=== Activity ===
Can you quote the lines below exactly, starting at the line with "Task: Open the Сертификаты tab" and going through the last one?

[Collected data]
○ ○ ○ ○ ○ ○ ○
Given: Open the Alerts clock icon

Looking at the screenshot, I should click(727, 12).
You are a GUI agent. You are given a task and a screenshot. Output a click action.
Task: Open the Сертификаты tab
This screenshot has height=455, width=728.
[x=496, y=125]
○ ○ ○ ○ ○ ○ ○
=== Reply ===
Task: Open the Сертификаты tab
This screenshot has height=455, width=728.
[x=496, y=125]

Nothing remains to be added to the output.